Dropped from rollup output but do not switch tier (the field comes back as null on rollup tiers; the planner does not reroute the query to raw):

  • AS path, BGP community fields (SRC_COMMUNITIES, DST_COMMUNITIES, etc.), MPLS labels, MAC addresses, NAT / post-NAT addresses, and any other field not in the preserved set below.

If you need any of these fields populated in the result, force the raw tier explicitly (open a city map, add a port filter, type something into the search ribbon, or pick a window that fits inside raw-tier retention).

Preserved in rollup tiers (these queries can use coarser tiers):

  • Core: PROTOCOL, DIRECTION, ETYPE, FORWARDING_STATUS, FLOW_VERSION, IPTOS, TCP_FLAGS, ICMPV4_TYPE/CODE, ICMPV6_TYPE/CODE, SRC_AS / DST_AS (ASN number), SRC_AS_NAME / DST_AS_NAME.
  • Exporter: EXPORTER_IP, EXPORTER_PORT, EXPORTER_NAME, EXPORTER_GROUP/ROLE/SITE/REGION/TENANT.
  • Interface: IN_IF, OUT_IF, IN_IF_NAME/OUT_IF_NAME, plus their description / speed / provider / connectivity / boundary variants.
  • Network: SRC_NET_* / DST_NET_* (name / role / site / region / tenant), SRC_COUNTRY / DST_COUNTRY, SRC_GEO_STATE / DST_GEO_STATE, NEXT_HOP, SRC_VLAN / DST_VLAN.
  • Aggregates: bytes / packets / flow-count sums per bucket.

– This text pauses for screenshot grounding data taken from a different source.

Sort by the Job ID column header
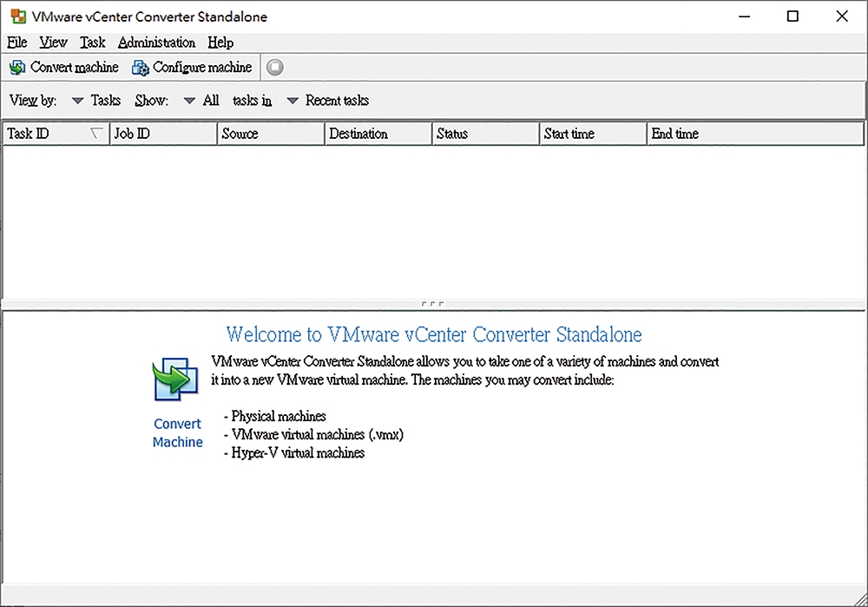This screenshot has width=868, height=607. pyautogui.click(x=163, y=134)
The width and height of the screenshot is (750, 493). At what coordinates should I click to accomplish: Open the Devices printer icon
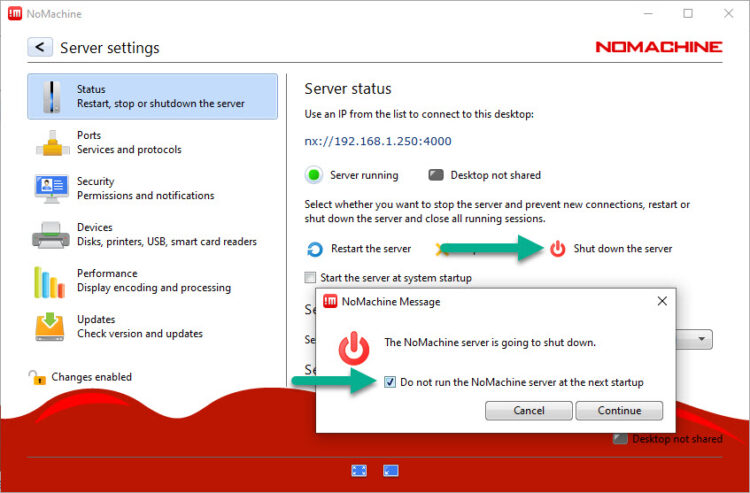pyautogui.click(x=49, y=235)
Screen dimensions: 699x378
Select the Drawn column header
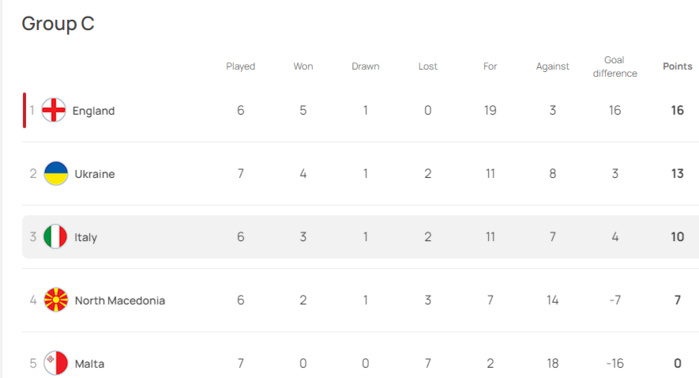pyautogui.click(x=366, y=66)
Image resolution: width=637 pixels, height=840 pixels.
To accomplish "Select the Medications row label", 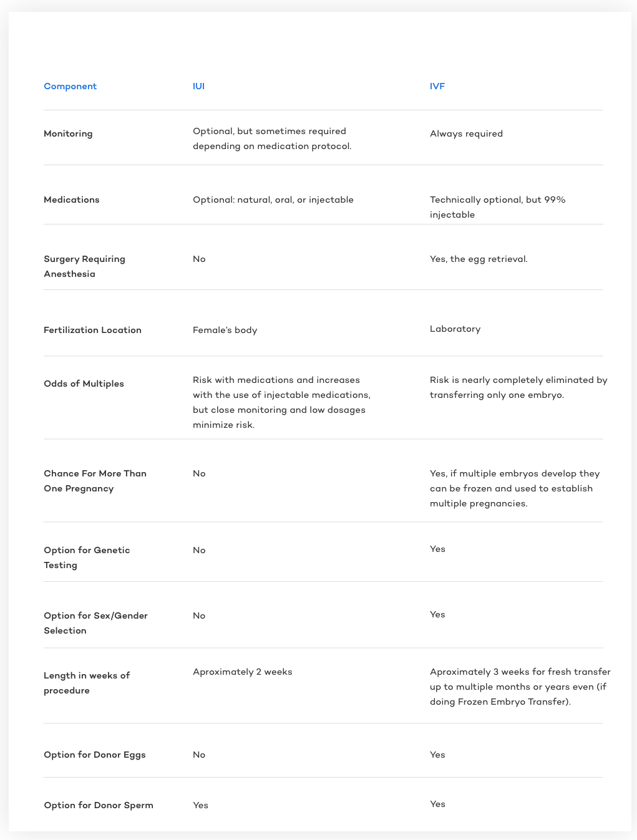I will pos(72,200).
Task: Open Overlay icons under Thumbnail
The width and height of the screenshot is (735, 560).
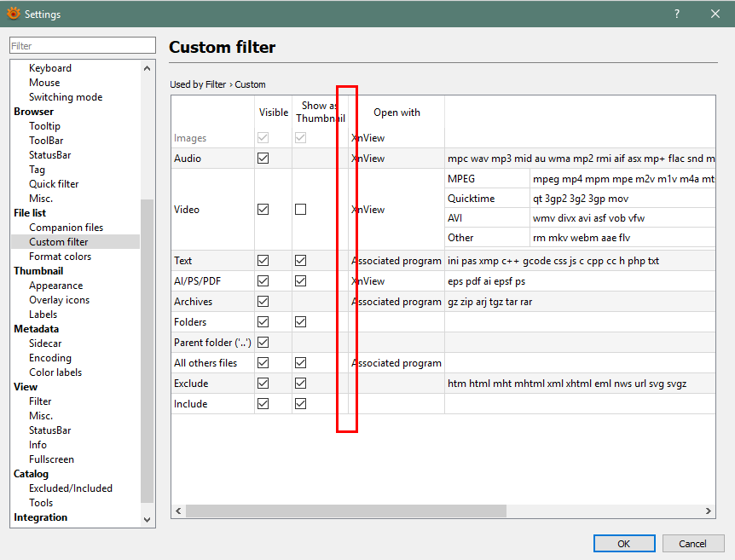Action: 59,300
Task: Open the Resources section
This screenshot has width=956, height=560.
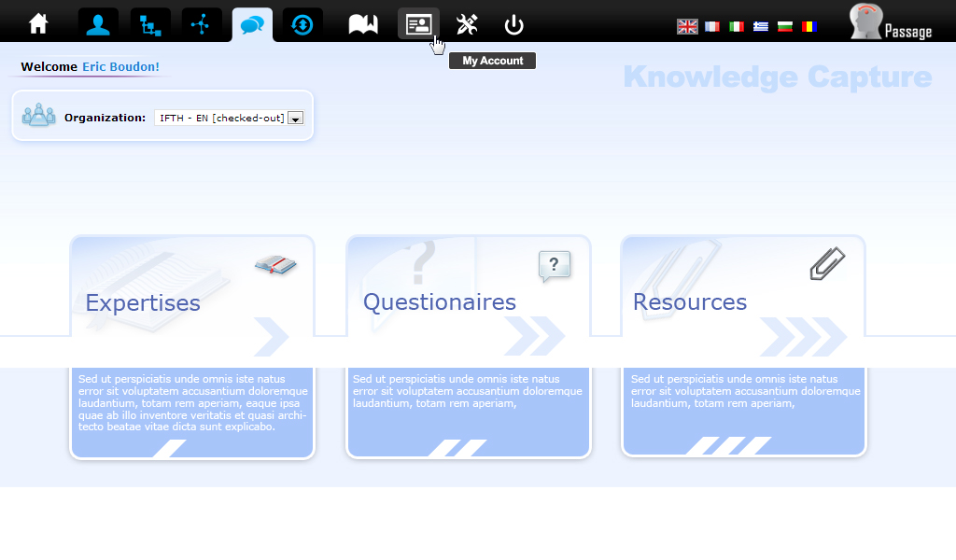Action: pos(689,302)
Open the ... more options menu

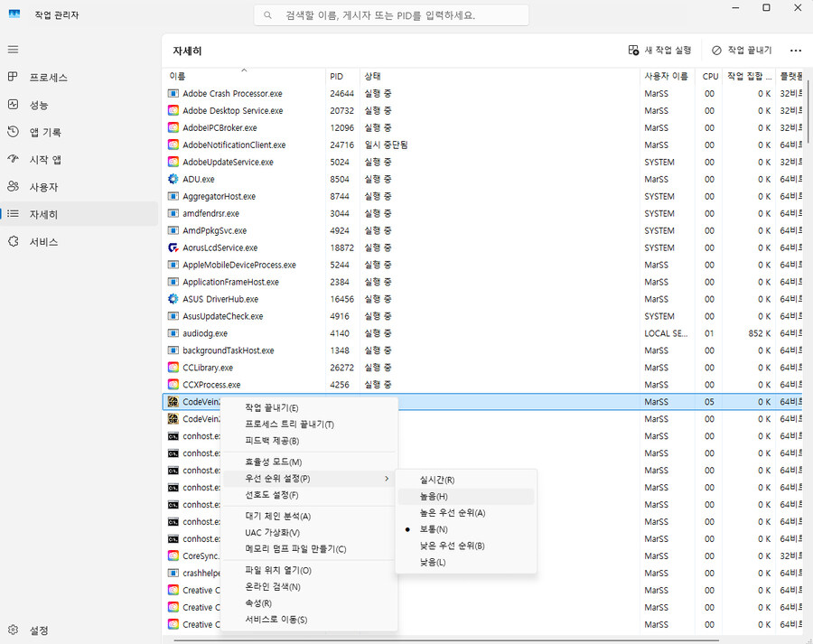click(793, 50)
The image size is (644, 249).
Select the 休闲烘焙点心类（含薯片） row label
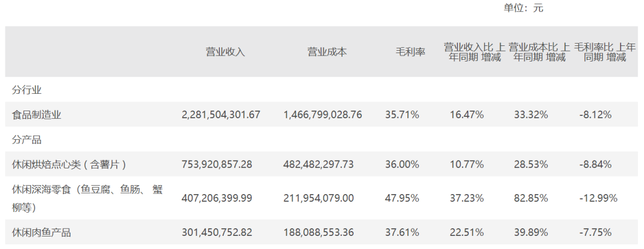(69, 164)
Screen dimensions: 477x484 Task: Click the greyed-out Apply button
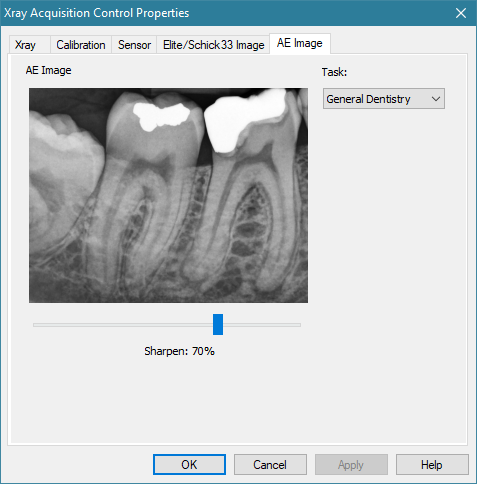click(351, 464)
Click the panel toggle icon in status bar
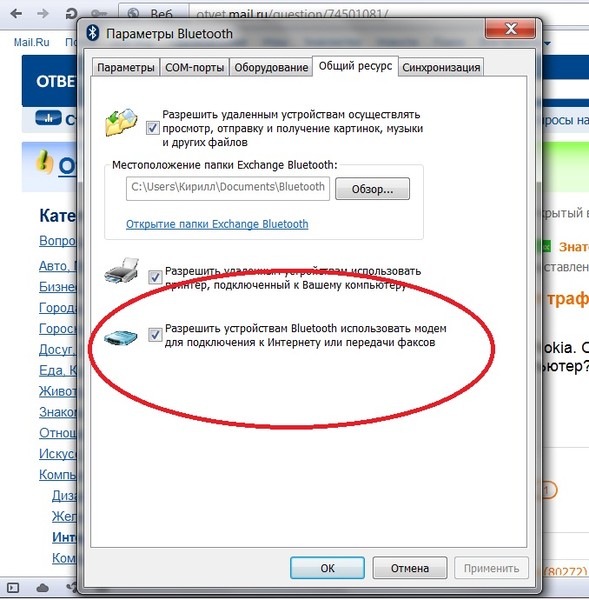589x600 pixels. point(13,587)
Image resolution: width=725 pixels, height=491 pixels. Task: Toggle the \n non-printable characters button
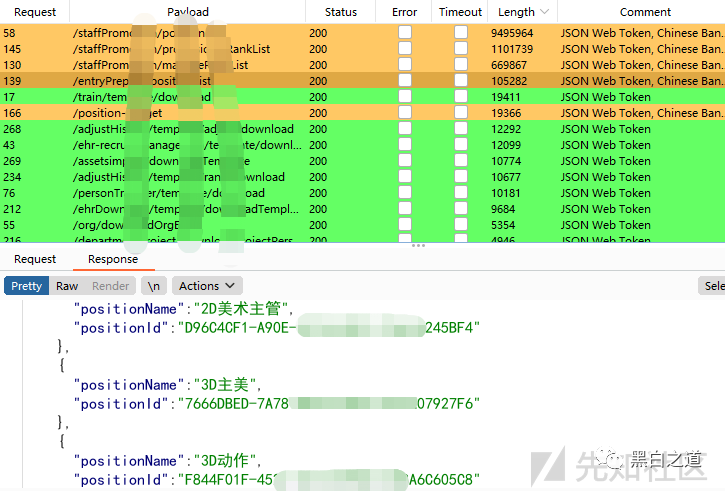pos(154,286)
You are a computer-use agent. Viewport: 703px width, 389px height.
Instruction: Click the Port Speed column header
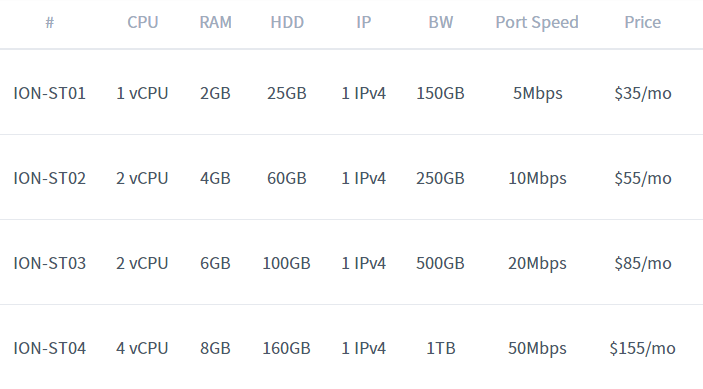click(x=537, y=22)
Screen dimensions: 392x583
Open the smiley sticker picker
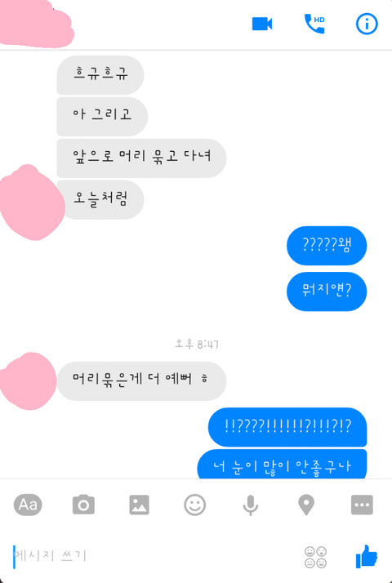click(195, 505)
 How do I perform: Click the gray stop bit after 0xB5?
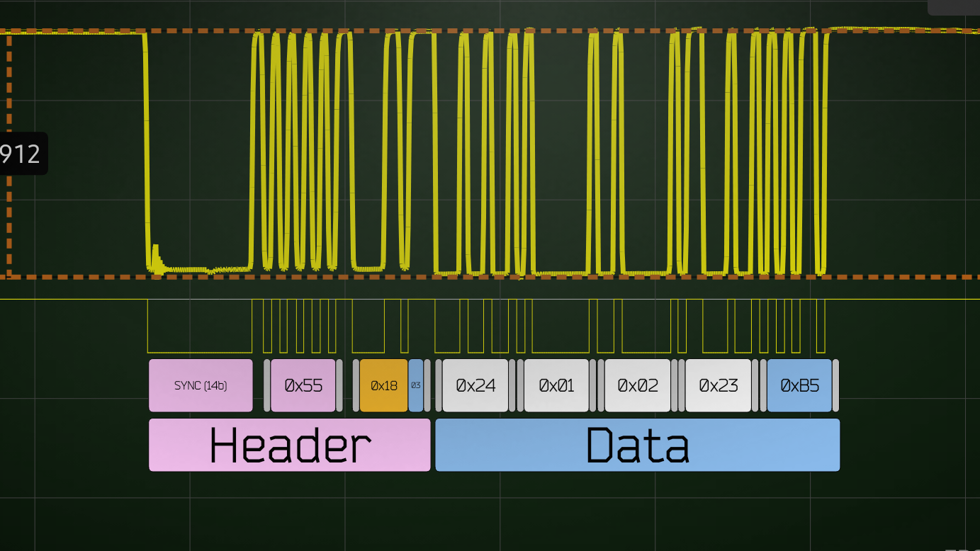[x=835, y=385]
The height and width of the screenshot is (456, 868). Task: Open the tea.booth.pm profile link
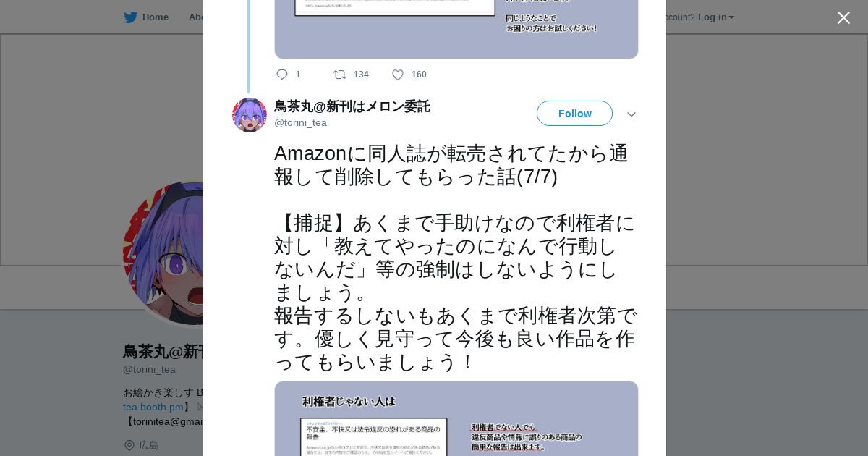(x=153, y=407)
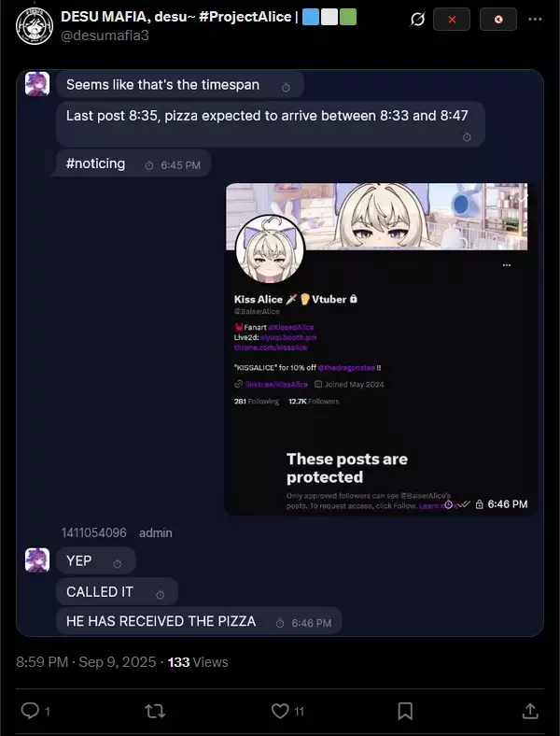Click the three dots on Kiss Alice profile

pyautogui.click(x=507, y=265)
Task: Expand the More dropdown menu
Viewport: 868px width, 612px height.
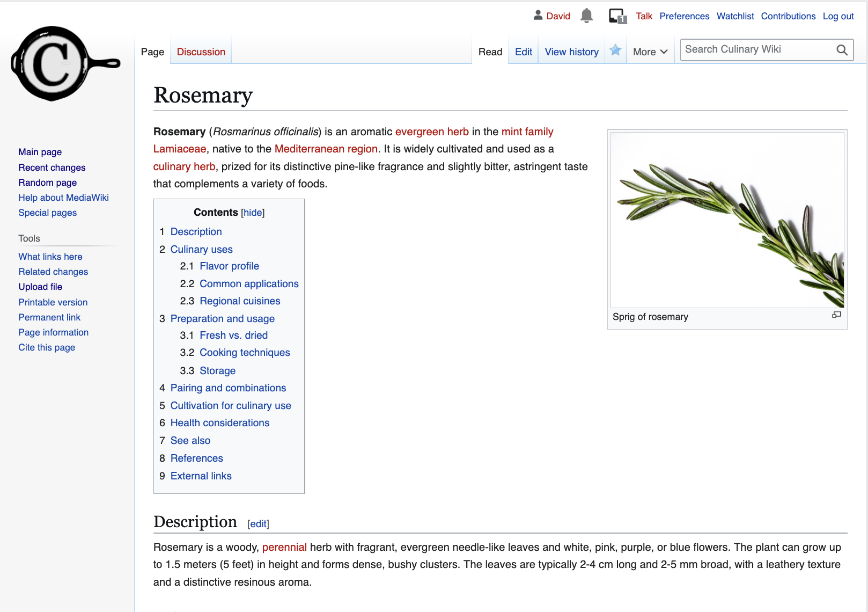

So rollups are fine for most country / state / ASN / interface / VLAN / protocol questions, but useless if you need to ask "which IP", "which port", "which AS path", "which MPLS label", or "where in the city".

This is why filtering or grouping by IP/port/city/lat/lon forces the query to the raw tier — there is no other tier that has those fields.

For the per-field tier-preservation matrix, see Field Reference.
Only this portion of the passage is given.